- Goal of the exercise
Print every line below without adding or leaving out a single word.

(Records from a collection)
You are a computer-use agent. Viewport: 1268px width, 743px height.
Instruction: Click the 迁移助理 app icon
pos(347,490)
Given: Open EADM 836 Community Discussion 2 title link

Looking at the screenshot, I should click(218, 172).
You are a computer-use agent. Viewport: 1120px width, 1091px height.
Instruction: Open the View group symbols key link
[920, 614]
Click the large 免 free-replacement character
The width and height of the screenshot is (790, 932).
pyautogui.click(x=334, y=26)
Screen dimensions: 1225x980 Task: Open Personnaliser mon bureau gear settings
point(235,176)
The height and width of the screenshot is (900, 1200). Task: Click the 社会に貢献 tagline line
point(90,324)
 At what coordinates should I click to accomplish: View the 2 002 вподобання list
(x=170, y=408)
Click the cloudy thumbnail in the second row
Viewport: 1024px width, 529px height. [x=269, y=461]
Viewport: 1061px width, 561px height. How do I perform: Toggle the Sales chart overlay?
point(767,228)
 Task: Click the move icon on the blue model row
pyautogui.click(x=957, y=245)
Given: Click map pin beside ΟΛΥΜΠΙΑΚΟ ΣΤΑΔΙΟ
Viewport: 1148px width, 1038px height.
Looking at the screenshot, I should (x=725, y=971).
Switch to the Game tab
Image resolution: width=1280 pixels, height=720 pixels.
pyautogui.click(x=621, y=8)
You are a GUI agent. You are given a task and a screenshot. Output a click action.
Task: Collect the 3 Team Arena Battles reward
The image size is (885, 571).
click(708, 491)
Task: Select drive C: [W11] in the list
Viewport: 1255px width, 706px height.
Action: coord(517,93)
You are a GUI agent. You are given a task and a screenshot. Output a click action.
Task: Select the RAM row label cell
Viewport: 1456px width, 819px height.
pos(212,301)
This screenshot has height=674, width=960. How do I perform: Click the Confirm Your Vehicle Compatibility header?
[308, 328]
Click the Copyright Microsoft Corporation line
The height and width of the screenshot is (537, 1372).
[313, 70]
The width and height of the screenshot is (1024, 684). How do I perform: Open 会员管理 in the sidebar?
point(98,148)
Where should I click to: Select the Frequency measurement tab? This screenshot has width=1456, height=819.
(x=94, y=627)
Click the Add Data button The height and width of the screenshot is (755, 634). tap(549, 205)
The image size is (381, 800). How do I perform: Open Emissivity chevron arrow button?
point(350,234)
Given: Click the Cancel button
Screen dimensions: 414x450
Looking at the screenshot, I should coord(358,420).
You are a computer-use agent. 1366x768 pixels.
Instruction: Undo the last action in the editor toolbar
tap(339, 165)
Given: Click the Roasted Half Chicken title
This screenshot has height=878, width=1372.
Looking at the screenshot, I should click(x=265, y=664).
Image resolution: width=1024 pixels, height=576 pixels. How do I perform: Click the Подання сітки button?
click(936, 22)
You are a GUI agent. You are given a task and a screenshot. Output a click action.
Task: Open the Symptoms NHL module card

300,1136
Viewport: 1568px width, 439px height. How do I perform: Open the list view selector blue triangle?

- Exercise solution
You are a computer-use agent. Viewport: 1268px width, 743px height.
Instruction: Click the 迁移助理 app icon
pos(347,490)
Given: Open EADM 836 Community Discussion 2 title link

Looking at the screenshot, I should click(218, 172).
You are a computer-use agent. Viewport: 1120px width, 1091px height.
Instruction: Open the View group symbols key link
[920, 614]
Click the large 免 free-replacement character
The width and height of the screenshot is (790, 932).
pyautogui.click(x=334, y=26)
Screen dimensions: 1225x980 Task: Open Personnaliser mon bureau gear settings
point(235,176)
The height and width of the screenshot is (900, 1200). Task: Click the 社会に貢献 tagline line
point(90,324)
 At what coordinates should I click to accomplish: View the 2 002 вподобання list
(x=170, y=408)
Click the cloudy thumbnail in the second row
Viewport: 1024px width, 529px height. [x=269, y=461]
Viewport: 1061px width, 561px height. How do I perform: Toggle the Sales chart overlay?
point(767,228)
 Task: Click the move icon on the blue model row
pyautogui.click(x=957, y=245)
Given: Click map pin beside ΟΛΥΜΠΙΑΚΟ ΣΤΑΔΙΟ
Viewport: 1148px width, 1038px height.
Looking at the screenshot, I should (x=725, y=971).
Switch to the Game tab
Image resolution: width=1280 pixels, height=720 pixels.
pyautogui.click(x=621, y=8)
You are a GUI agent. You are given a task and a screenshot. Output a click action.
Task: Collect the 3 Team Arena Battles reward
The image size is (885, 571).
click(708, 491)
Task: Select drive C: [W11] in the list
Viewport: 1255px width, 706px height.
Action: coord(517,93)
You are a GUI agent. You are given a task and a screenshot. Output a click action.
Task: Select the RAM row label cell
Viewport: 1456px width, 819px height.
pos(212,301)
This screenshot has height=674, width=960. How do I perform: Click the Confirm Your Vehicle Compatibility header?
[308, 328]
Click the Copyright Microsoft Corporation line
The height and width of the screenshot is (537, 1372).
[313, 70]
The width and height of the screenshot is (1024, 684). How do I perform: Open 会员管理 in the sidebar?
point(98,148)
Where should I click to: Select the Frequency measurement tab? This screenshot has width=1456, height=819.
(x=94, y=627)
Click the Add Data button The height and width of the screenshot is (755, 634). tap(549, 205)
The image size is (381, 800). How do I perform: Open Emissivity chevron arrow button?
point(350,234)
Given: Click the Cancel button
Screen dimensions: 414x450
Looking at the screenshot, I should coord(358,420).
You are a computer-use agent. 1366x768 pixels.
Instruction: Undo the last action in the editor toolbar
tap(339, 165)
Given: Click the Roasted Half Chicken title
This screenshot has height=878, width=1372.
Looking at the screenshot, I should click(x=265, y=664).
Image resolution: width=1024 pixels, height=576 pixels. How do I perform: Click the Подання сітки button?
click(936, 22)
You are a GUI agent. You are given a task and a screenshot. Output a click action.
Task: Open the Symptoms NHL module card

300,1136
Viewport: 1568px width, 439px height. How do I perform: Open the list view selector blue triangle?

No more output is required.